Posted by blueberry on May 1, 2006, at 7:46:21

If you had a medication that inhibited the reuptake of serotonin, dopamine, glutamate, norepinephrine, and gaba all with equal affinity, and if glutamate levels were already very high to begin with while other levels were low...do you think the the glutamate would stay proportionately higher than the other neuros with this reuptake inhibitor, or would they balance out more equallly?...or would it cause some kind of down regulation or up regulation of the glutamate with the net effect of reducing it in comparison to the other neuros? Ideas?

My glutamate is already sky high compared to the other neuros. This particular reuptake inhibitor has worked well for me in the past, but that was before I had such significant fear-terror-paranoia stuff going on. Not sure, but I believe the sky high glutamate is at fault, and so getting started with such a well-rounded equal affinicty reuptake inhibitor is causing me hesitation.

 

Re: SLS Pharmaco experts....question...

Posted by SLS on May 1, 2006, at 8:27:25

In reply to SLS Pharmaco experts....question..., posted by blueberry on May 1, 2006, at 7:46:21

I don't know what drug you are alluding to, but you might consider adding Lamictal if you are worried about excessive glutamatergic activity. It reduces levels of extracellular glutamate, presumably by blocking its release. I would stay away from Provigil because its pro-glutamatergic action might antagonize Lamictal. Memantine might help stabilize glutamatergic neurotransmission at the NMDA receptor. It is a rather benign drug with respect to side effects, and has some mild antidepressant properties.

Have you thought to try sibutramine? Although it is generally thought of as a SNRI, I believe that it has some inhibitory action at the dopamine transporter. You could then add Gabitril as a selective GABA reuptake inhibitor.

Of course, you could go with a combination of Nardil and Lamictal if you don't need to limit yourself to reuptake inhibitors.
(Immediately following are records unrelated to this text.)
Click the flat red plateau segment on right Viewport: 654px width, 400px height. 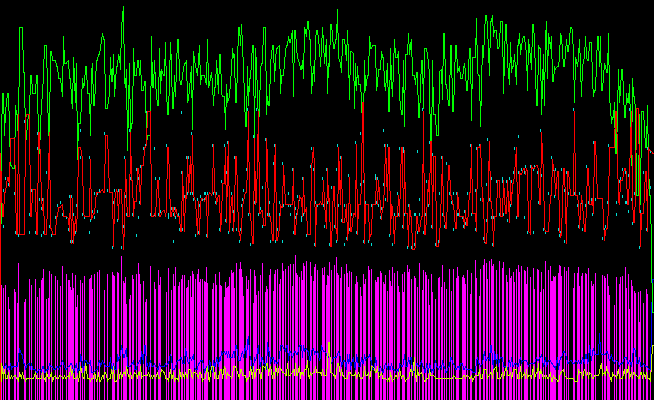[530, 168]
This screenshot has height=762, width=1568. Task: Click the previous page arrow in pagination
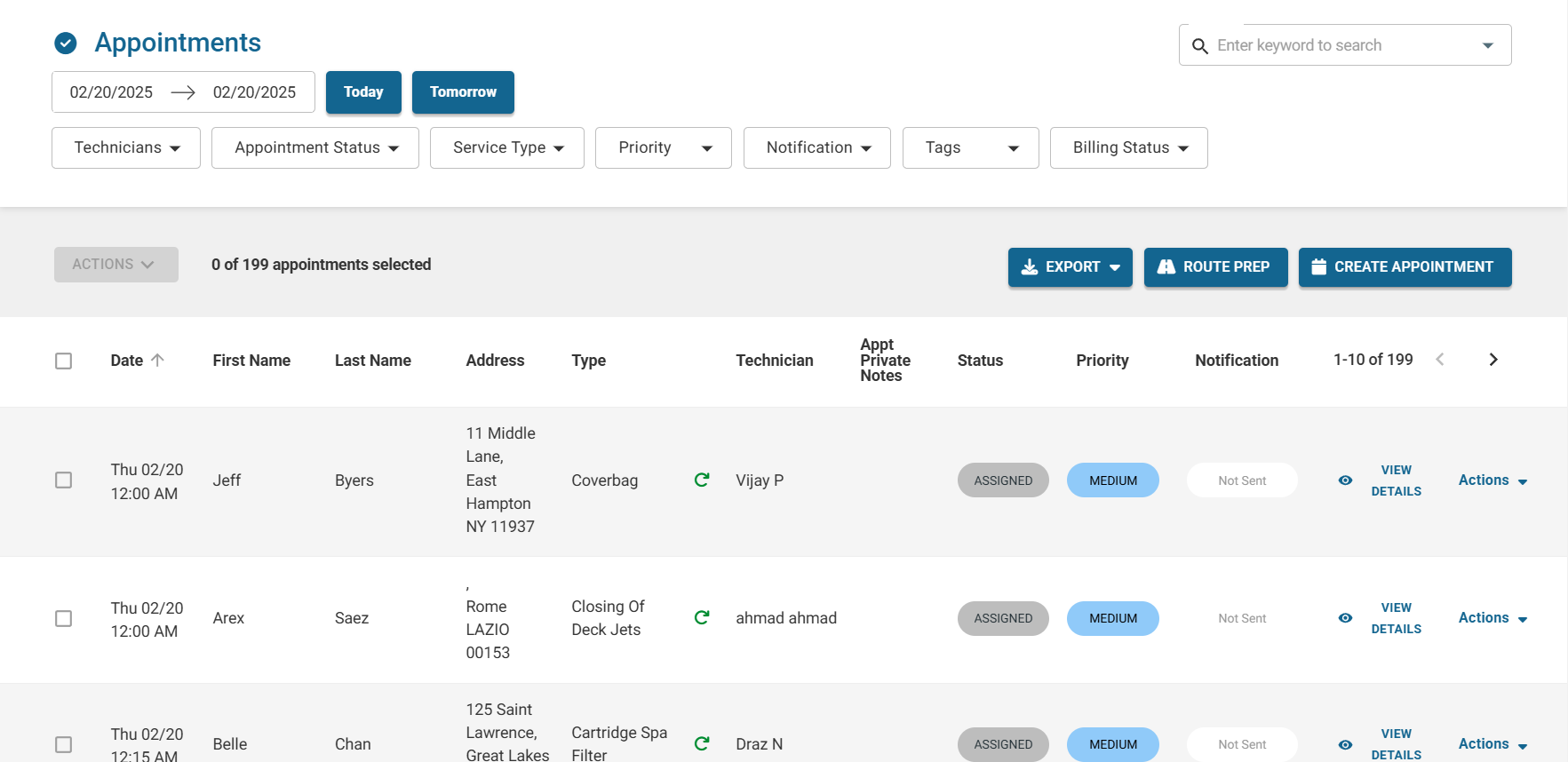[1440, 360]
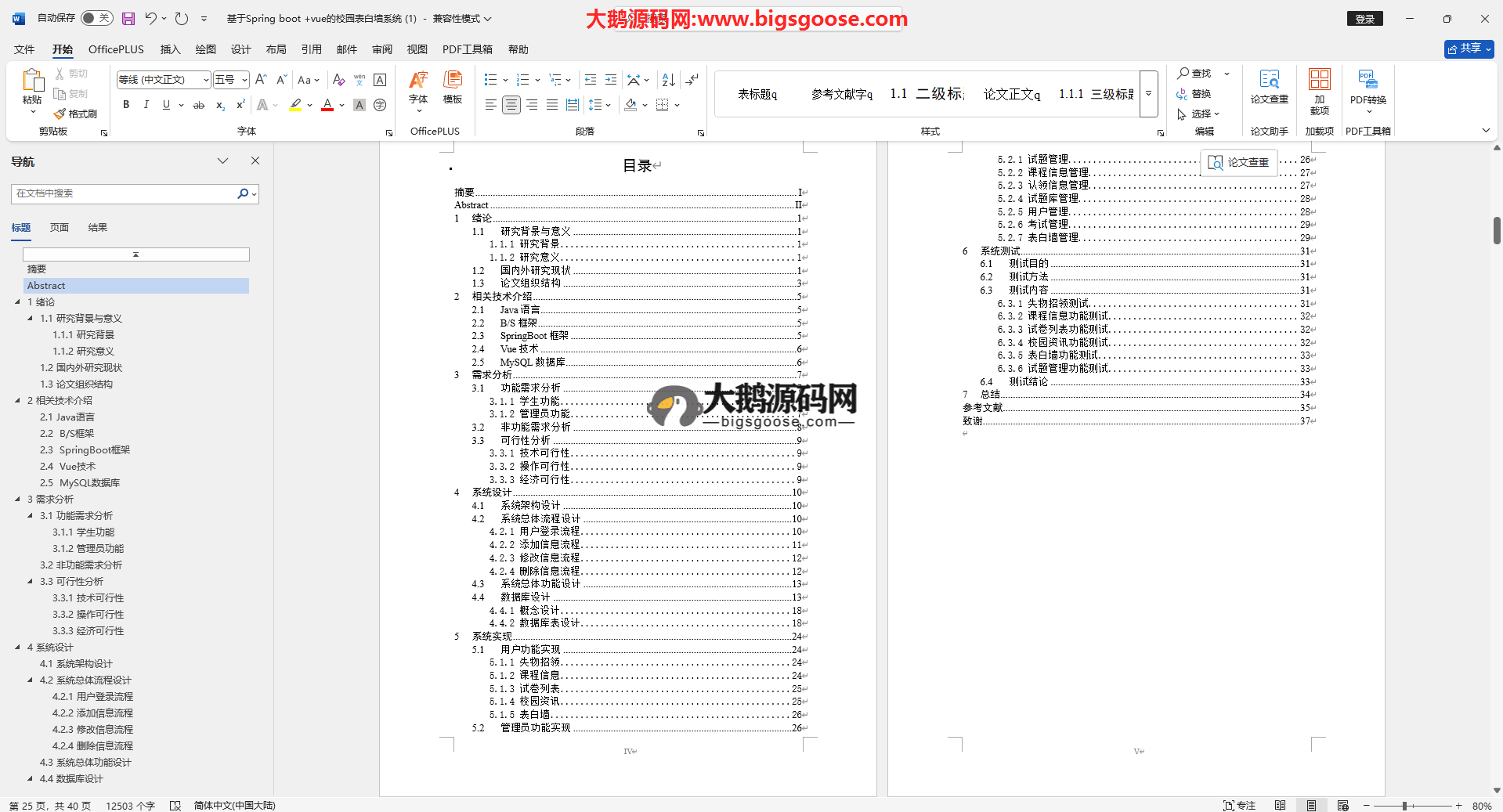
Task: Click the 共享 share button
Action: (1469, 49)
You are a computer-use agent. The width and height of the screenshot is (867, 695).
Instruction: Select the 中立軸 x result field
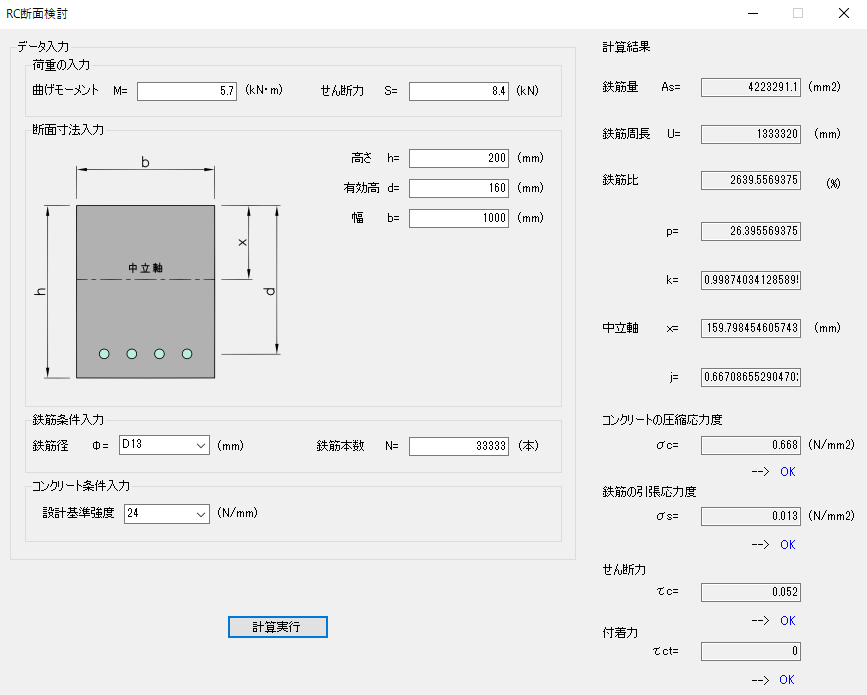(750, 328)
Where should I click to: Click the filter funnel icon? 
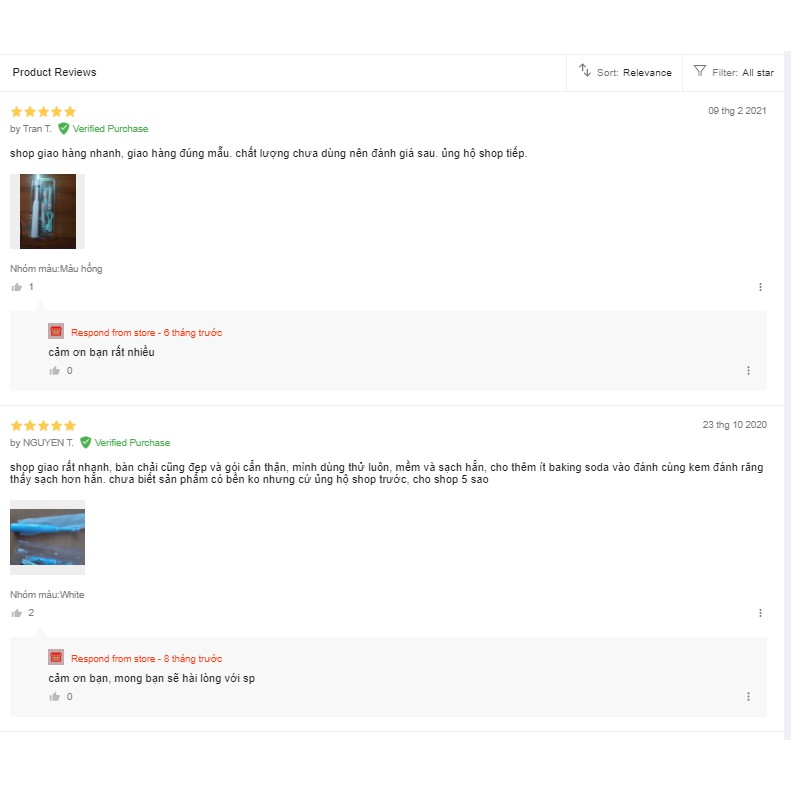pos(700,71)
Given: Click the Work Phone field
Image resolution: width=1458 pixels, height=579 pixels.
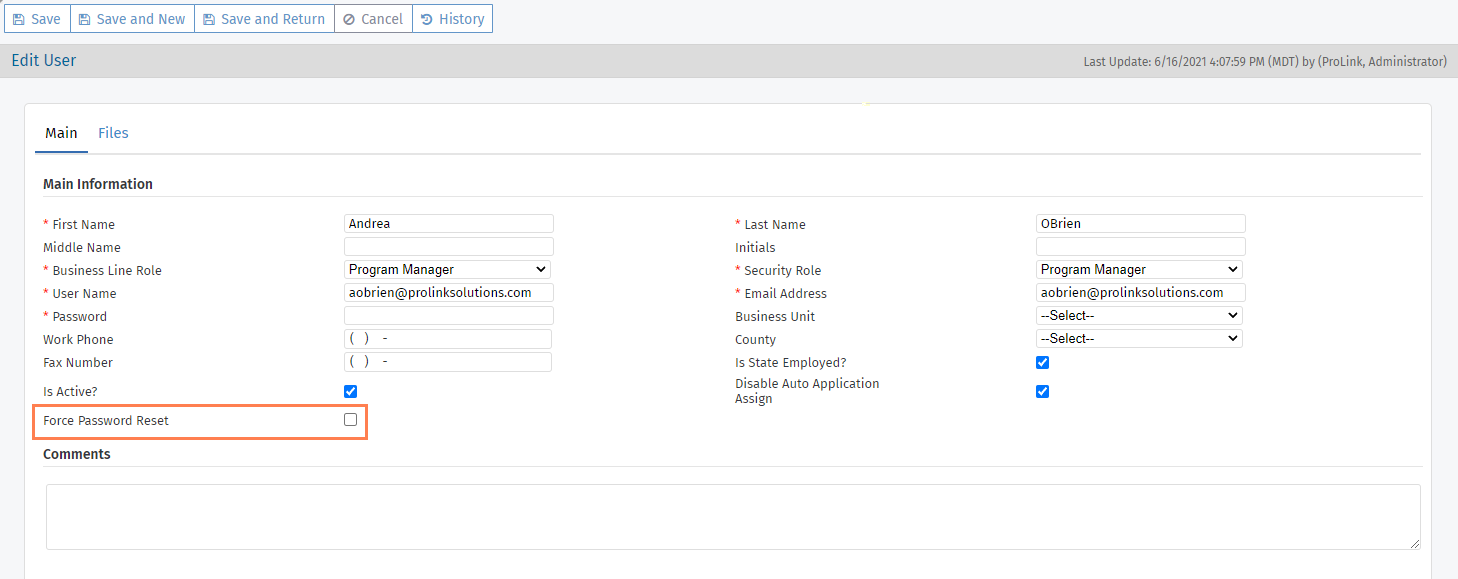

You would get increased levels of dopamine, serotonin, norepinephrine, and GABA, while reducing levels of glutamate.

I know this is a simplistic way of thinking.

I understand your logic in proposing that a glutamate reuptake inhibitor might actually stabilize glutamatergic neurotransmission once membrane sensitivities have compensated for their increased exposure to synaptic glutamate. You might be able to use a benzodiazepine to act as a buffer during the first 2-3 weeks to prevent overstimulation.

Again, this is all very simplistic, but I don't know any better way to conceptualize it. As you know, things that look good on paper don't always translate to real life outcomes.